Show Abstract | Download Original | Original Source | Check in Google Scholar | DOI: 10.47738/jads.v7i2.1173

Abstract

The rapid shift from conventional commerce to online platforms has been driven by evolving consumer behavior that demands fast, accurate, and personalized services. Consequently, e-commerce has become a primary channel for product marketing and service delivery without temporal or spatial constraints. However, the continuous expansion of e-commerce platforms has led to a substantial increase in both the volume and diversity of available products, thereby complicating the task of delivering personalized recommendations aligned with user preferences. Recommender systems offer an effective solution to this challenge, with Collaborative Filtering (CF) being among the most widely adopted techniques. Despite its popularity, CF suffers from a critical limitation known as the data sparsity problem, which adversely affects recommendation accuracy and system reliability.
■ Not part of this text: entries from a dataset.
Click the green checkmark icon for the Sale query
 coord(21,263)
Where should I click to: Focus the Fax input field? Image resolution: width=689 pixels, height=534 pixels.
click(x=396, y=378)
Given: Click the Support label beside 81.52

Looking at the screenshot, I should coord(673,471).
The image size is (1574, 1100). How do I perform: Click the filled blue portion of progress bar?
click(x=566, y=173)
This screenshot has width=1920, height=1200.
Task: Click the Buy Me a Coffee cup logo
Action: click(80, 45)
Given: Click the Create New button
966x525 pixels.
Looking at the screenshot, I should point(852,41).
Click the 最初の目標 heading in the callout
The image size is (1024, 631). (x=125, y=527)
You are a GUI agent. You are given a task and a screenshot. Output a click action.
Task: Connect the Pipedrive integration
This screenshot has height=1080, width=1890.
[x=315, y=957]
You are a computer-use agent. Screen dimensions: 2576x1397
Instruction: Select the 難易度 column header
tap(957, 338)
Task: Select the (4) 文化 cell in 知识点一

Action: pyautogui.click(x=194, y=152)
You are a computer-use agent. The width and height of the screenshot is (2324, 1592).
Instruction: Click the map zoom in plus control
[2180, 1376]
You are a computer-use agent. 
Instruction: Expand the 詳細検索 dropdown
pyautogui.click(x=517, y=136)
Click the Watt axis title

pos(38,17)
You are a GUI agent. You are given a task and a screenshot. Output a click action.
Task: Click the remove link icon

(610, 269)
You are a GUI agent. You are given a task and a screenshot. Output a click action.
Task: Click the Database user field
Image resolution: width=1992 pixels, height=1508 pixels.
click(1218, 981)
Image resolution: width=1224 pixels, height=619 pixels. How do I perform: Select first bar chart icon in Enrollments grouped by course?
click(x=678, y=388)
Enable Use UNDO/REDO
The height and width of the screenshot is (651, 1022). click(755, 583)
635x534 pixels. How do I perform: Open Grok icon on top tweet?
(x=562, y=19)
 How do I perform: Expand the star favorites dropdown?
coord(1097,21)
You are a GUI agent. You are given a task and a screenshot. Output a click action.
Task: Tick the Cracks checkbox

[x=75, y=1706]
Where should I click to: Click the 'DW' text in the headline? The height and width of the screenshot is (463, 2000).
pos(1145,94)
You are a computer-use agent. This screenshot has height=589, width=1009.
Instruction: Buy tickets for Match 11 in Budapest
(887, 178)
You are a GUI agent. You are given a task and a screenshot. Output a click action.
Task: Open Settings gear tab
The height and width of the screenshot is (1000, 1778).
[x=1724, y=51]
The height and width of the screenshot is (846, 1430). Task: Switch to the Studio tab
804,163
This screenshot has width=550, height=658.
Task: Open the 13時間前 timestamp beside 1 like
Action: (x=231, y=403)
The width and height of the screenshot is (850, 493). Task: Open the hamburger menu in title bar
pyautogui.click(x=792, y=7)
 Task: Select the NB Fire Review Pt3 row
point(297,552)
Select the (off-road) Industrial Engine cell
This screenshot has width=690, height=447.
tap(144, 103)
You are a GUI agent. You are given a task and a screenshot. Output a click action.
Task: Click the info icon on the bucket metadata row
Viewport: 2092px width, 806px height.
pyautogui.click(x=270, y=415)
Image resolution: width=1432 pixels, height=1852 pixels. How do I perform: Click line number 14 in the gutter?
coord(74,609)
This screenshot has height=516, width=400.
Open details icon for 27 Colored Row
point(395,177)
This study proposes RankPro-M, a ranking-oriented imputation approach designed to mitigate the impact of sparsity in recommender systems. RankPro-M operates by identifying items with high rating frequency and imputing missing ratings using mode values as representations of dominant user preferences. The imputed rating matrix is subsequently processed through ranking aggregation mechanisms (Borda, Copeland, and WP-Rank) to generate item recommendations. Experimental results demonstrate that the application of RankPro-M consistently improves recommendation quality, as indicated by increased Normalized Discounted Cumulative Gain (NDCG) values across multiple evaluation scenarios. These findings confirm that RankPro-M effectively addresses data sparsity and enhances the performance of ranking-based recommender systems.